The app contains two new interpretive experiences about the Castle Estate. The first tour, Herstmonceux Castle During World War II, will show you the various locations and personnel involved at the Castle during wartime. Did you know, for example, that a German Doodlebug nearly struck the Castle in 1944? This is something you can learn more about on this GuideTags tour. The second interpretive experience, Herstmonceux Castle: Ivy Ruins to Restoration will guide you through various sections of the Estate that experienced significant physical changes after it fell into disarray in the mid-1700s. Two of the Estate’s more recent owners, Sir Claude Lowther (owner from 1911-1929), and Sir Paul Latham (owner from 1933-1946), are integral to the existing architectural and aesthetic conditions of the castle we see today.

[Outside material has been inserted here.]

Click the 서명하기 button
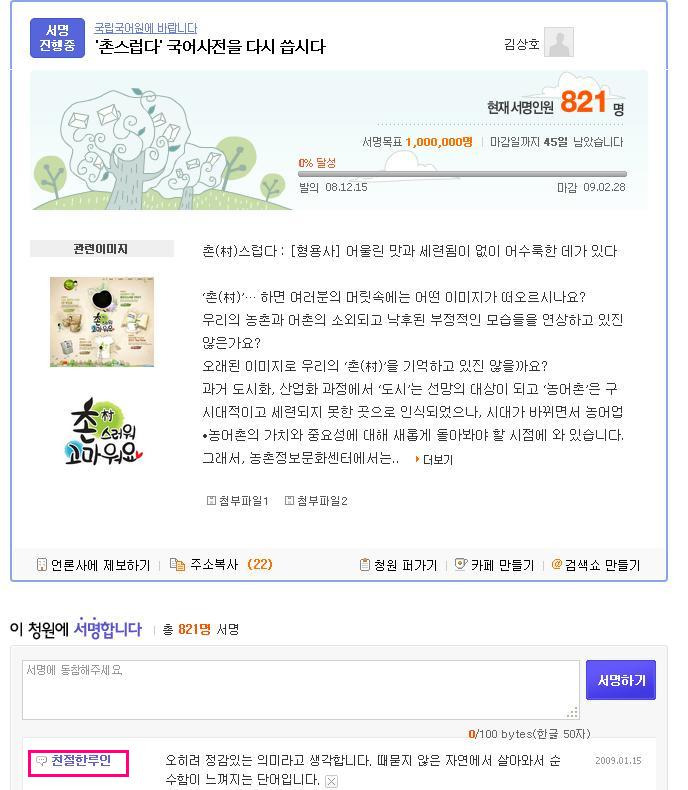 pos(621,680)
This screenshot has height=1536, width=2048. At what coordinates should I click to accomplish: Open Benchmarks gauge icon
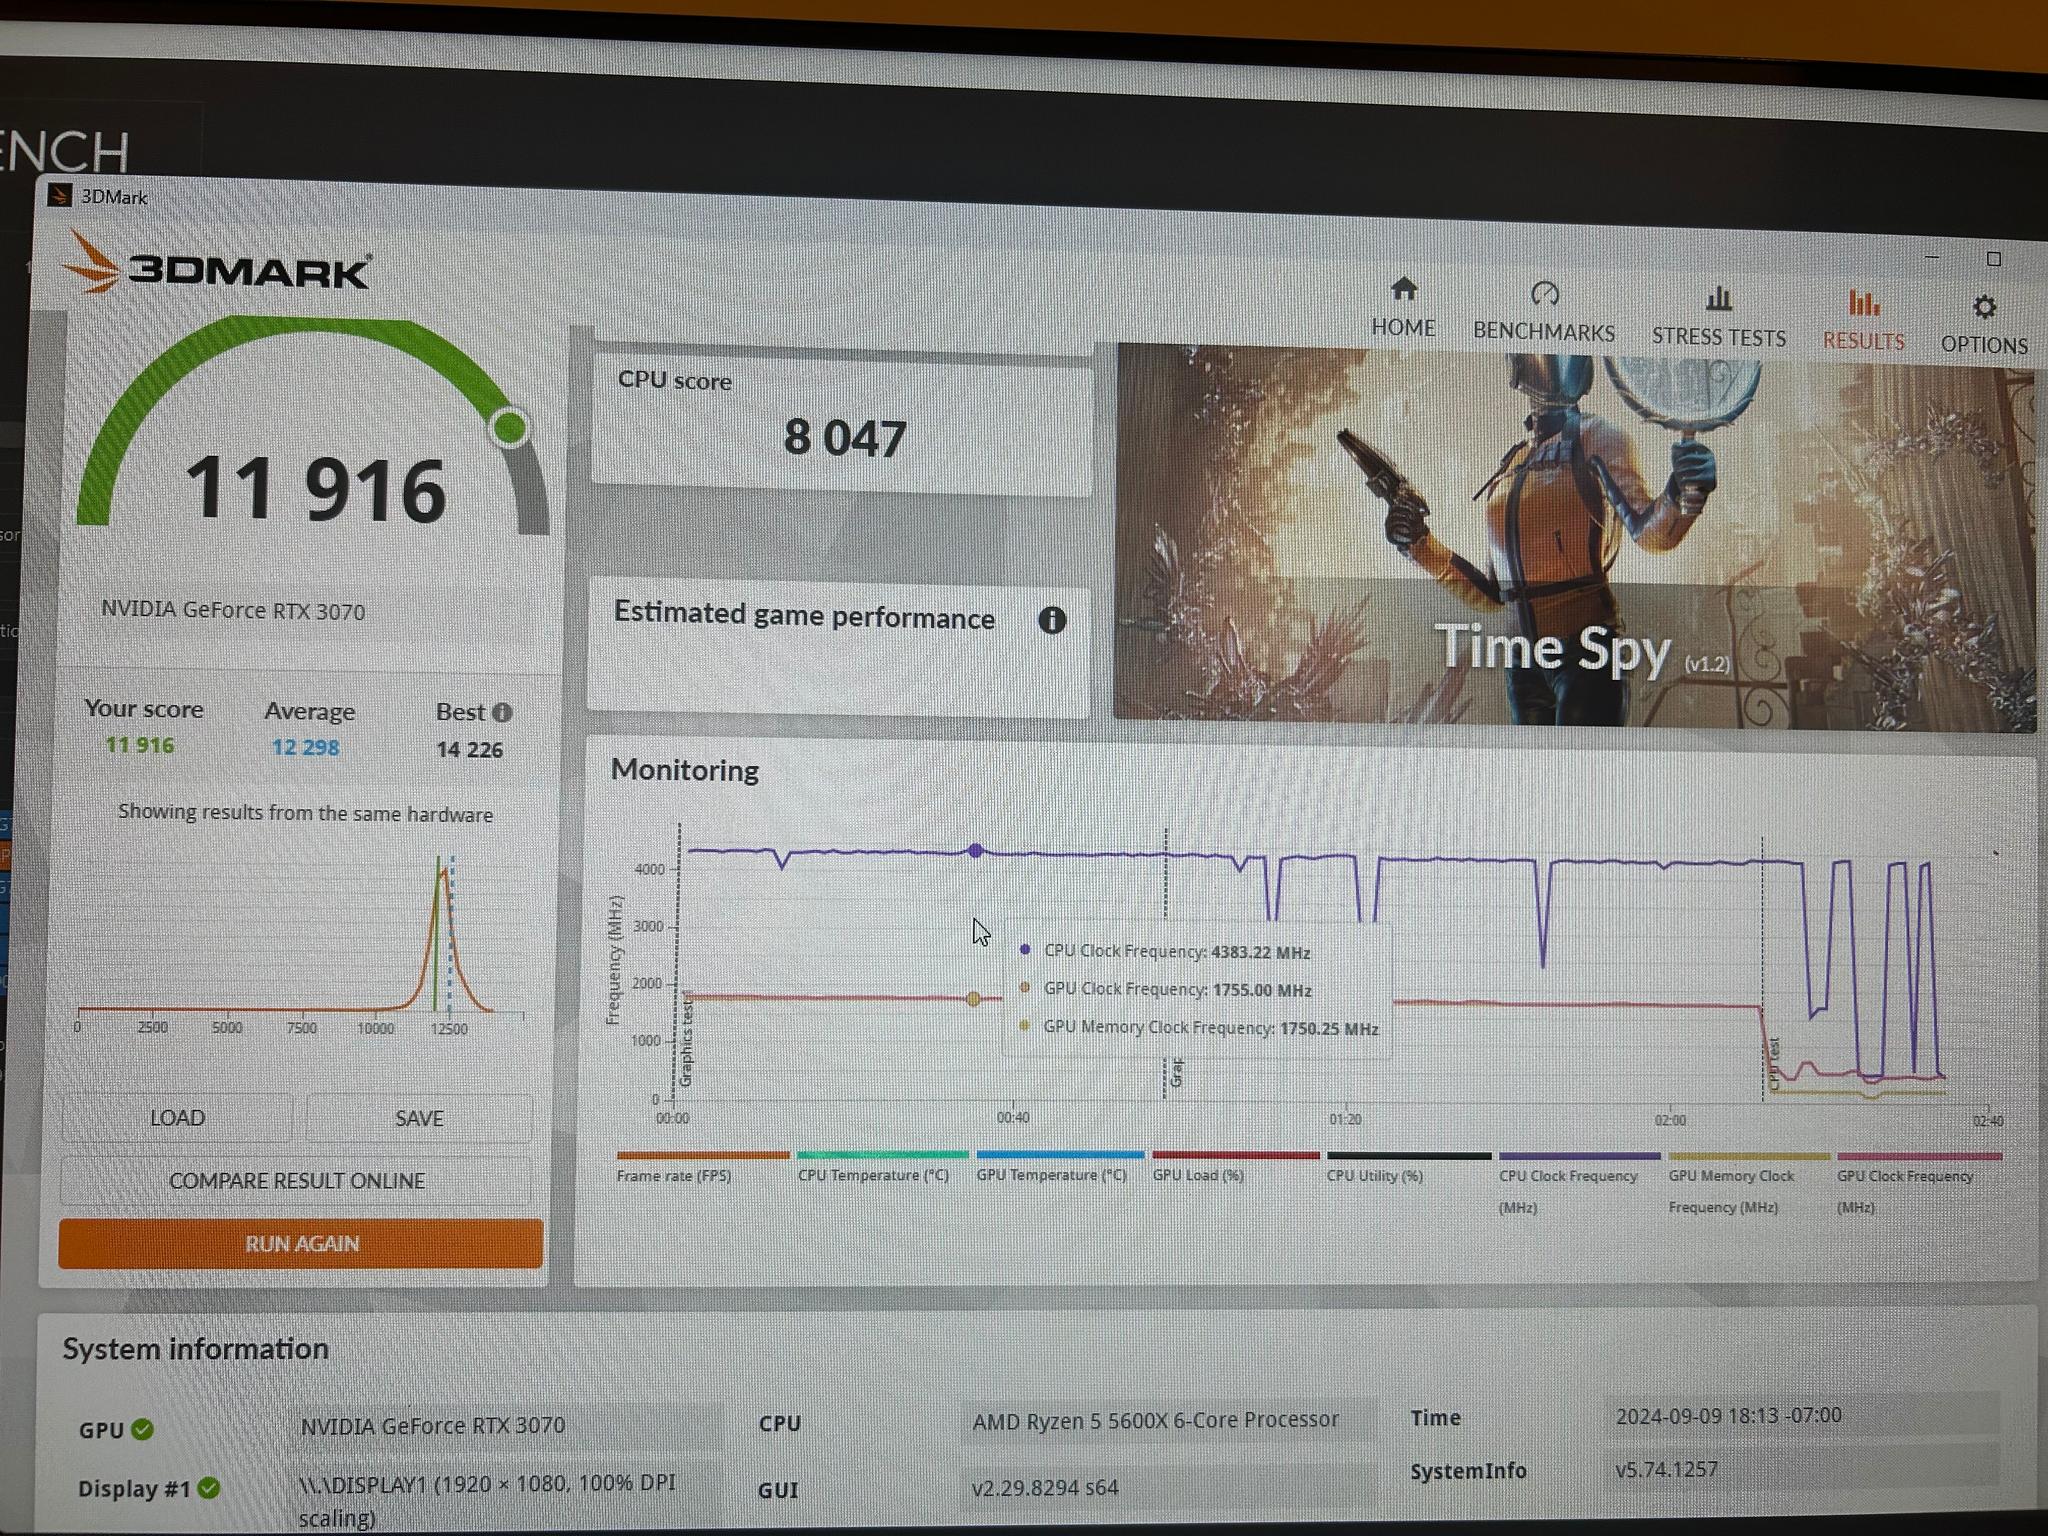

A unique advantage of GuideTags is that you can select between two ways to experience these tours. The first option; TOUR Mode, allows you to explore the tour using a specific route that tour developers have created. This mode is created by developers to be the ideal order for visitors to engage with the narrative. The second option; EXPLORE Mode, allows you to follow the tour in any order you wish, which is ideal for more adventurous visitors. These options are an advantage to implementing digital tools like GuideTags at heritage spaces and are currently underexplored as a means of public engagement.
Part of my own research at the Castle Estate aims to understand how visitors like yourself choose to experience these tours. Understanding what works with these digital experiences, how the different modes are received, and what can be improved upon is crucial in understanding how digital tools can better communicate stories to visitors at the Castle Estate and other heritage sites. Simply trying these tours can improve the future of heritage interpretation and your participation is how these improvements can occur. So, please do take time to learn about the Castle’s different histories by trying these interpretive experiences on your mobile device, as this emerging post-COVID world allows you the opportunity to see and experience the beauty of the Herstmonceux Castle Estate in all its glory this season.
[1] Dallen Timothy, Cultural Heritage and Tourism: An introduction, (Bristol: Channel View Publications, 2011).
[2] David Brown and Greg Baeker, ‘Mapping Community Identity: The Power of Stories’, Municipal World, (2010), 21-23 (p. 21).
[3] Malcolm McCullough, ‘On the Urbanism of Locative Media [Media and the City]’, Places, 18, (2006), 26-29 (p. 26).
[4] Glen Farrelly, ‘Which Way is Up? How Locative Media May Enhance Sense of Place’, International Journal of Mobile Human Computer Interaction, 7, (2015), 55-66.
[5] Maria Economou, ‘Heritage in the Digital Age’, A Companion to Heritage Studies, 15 (2015), 215-228 (p. 216).
Anthony Montagano, MA Geography Candidate and Teaching Assistant, Brock University.